I'm using Q-Learning to train a MDP-based form filling dialogue manager. Right now it operates in a nearly toy setup with the total of 210 states (generally corresponding to form filling progress) and 6 available actions (e.g. greeting, asking for information, confirming information).
The learning is essentially trial-and-error with a simple user simulator which can answer the agent's requests (deterministically, with no errors). The reward function handcrafted by myself is just -1 for each dialogue turn (if nothing else is applicable), +1 for form-filling progress (slot value filling/confirmation), +1000 for reaching the goal and -1000 for greeting at the wrong time. I use PyBrain RL framework for implementation.
So, the problem is, after like 100000 interaction episodes in general Q-Learning doesn't seem to find the optimal policy. After learning, it acts somewhat suboptimally, making random -1 actions and avoiding the major pain of -1000, but it seemingly does nothing to pursue the reward of 1000 at the end of a successful dialogue.

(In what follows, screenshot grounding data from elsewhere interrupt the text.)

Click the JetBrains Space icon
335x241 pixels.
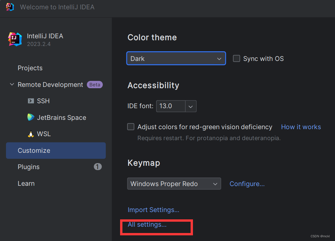[x=31, y=118]
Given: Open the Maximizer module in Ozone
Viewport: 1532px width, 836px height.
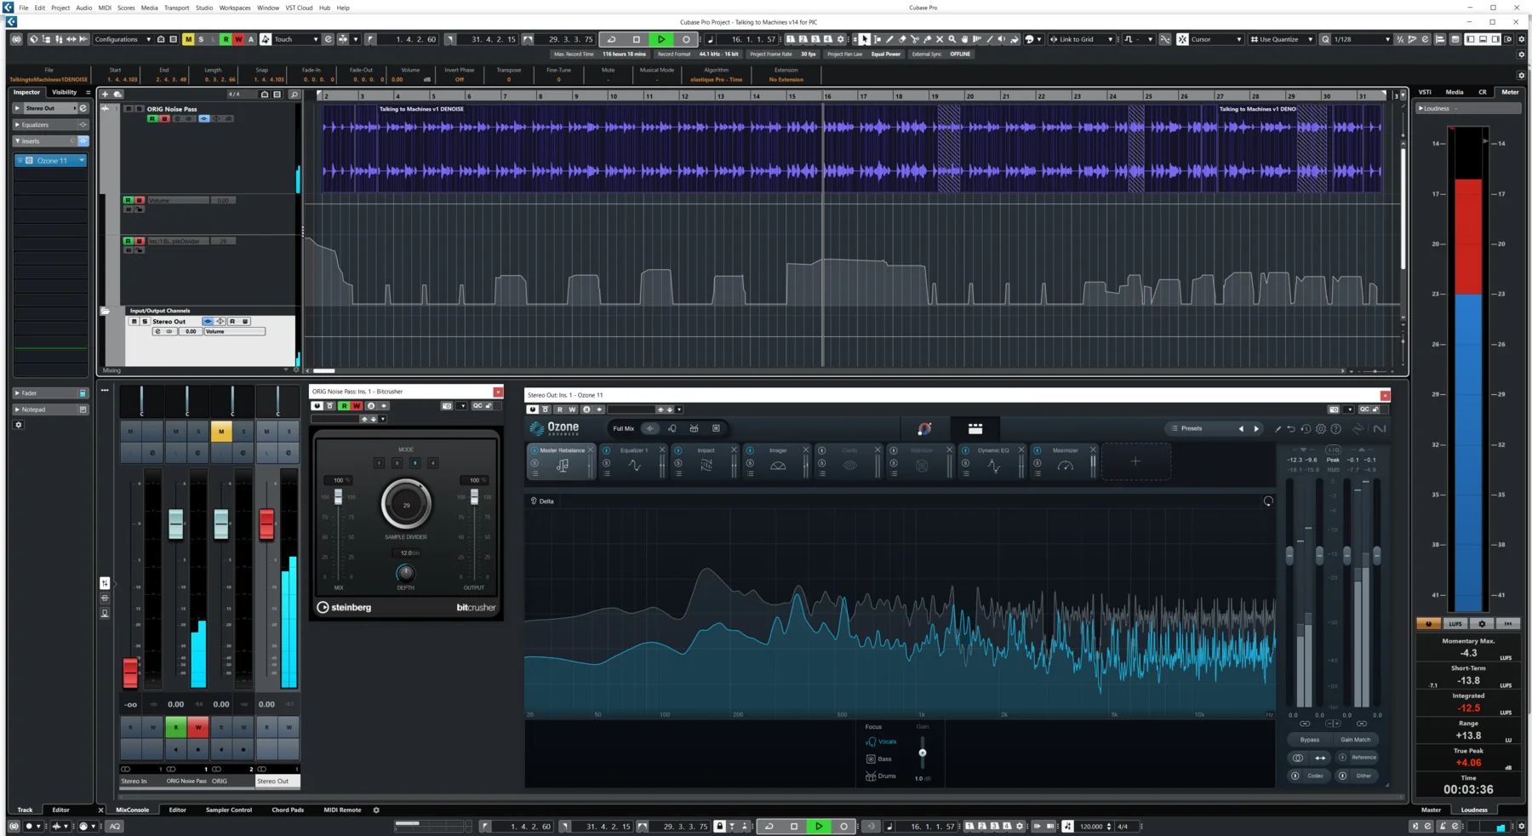Looking at the screenshot, I should 1065,465.
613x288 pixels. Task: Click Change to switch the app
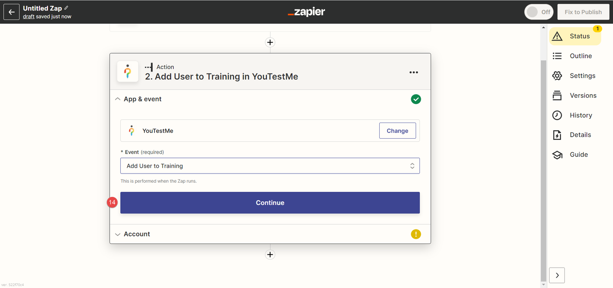pos(397,131)
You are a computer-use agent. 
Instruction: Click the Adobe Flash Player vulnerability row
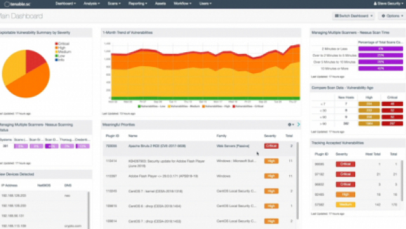pyautogui.click(x=199, y=176)
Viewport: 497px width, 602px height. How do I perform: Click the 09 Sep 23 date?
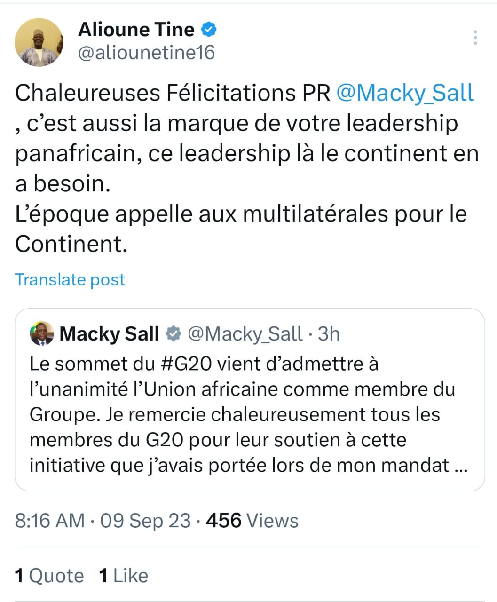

The perfect action-reward sequence for the case of 1-slot form would be:
greet -1 --> askSlotValue -1 --> fillSlot +1 --> askConfirmation -1 --> confirmSlot +1 --> quitDialogue +1000.
So, what do I with learning in order to actually obtain the optimal policy in this case? Do I tweak the reward function somehow, or do I switch to learning on the pre-scripted dialogues?
I believe that even a basic simulation-based trial-and-error approach can deal with a problem of this size. Is it reasonable?